** begin Supplied records **
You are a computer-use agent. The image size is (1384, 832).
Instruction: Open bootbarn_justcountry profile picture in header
** end Supplied records **
** begin Supplied records **
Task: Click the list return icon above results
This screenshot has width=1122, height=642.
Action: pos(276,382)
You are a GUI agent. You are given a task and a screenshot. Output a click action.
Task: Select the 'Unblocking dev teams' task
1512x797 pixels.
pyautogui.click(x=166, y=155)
** end Supplied records **
## Aim:
Update everything from the line containing "You are a computer-use" down to the line containing "Instruction: Open bootbarn_justcountry" by swapping "profile picture" for "avatar", keeping all else the same.

## Response for this exercise:
You are a computer-use agent. The image size is (1384, 832).
Instruction: Open bootbarn_justcountry avatar in header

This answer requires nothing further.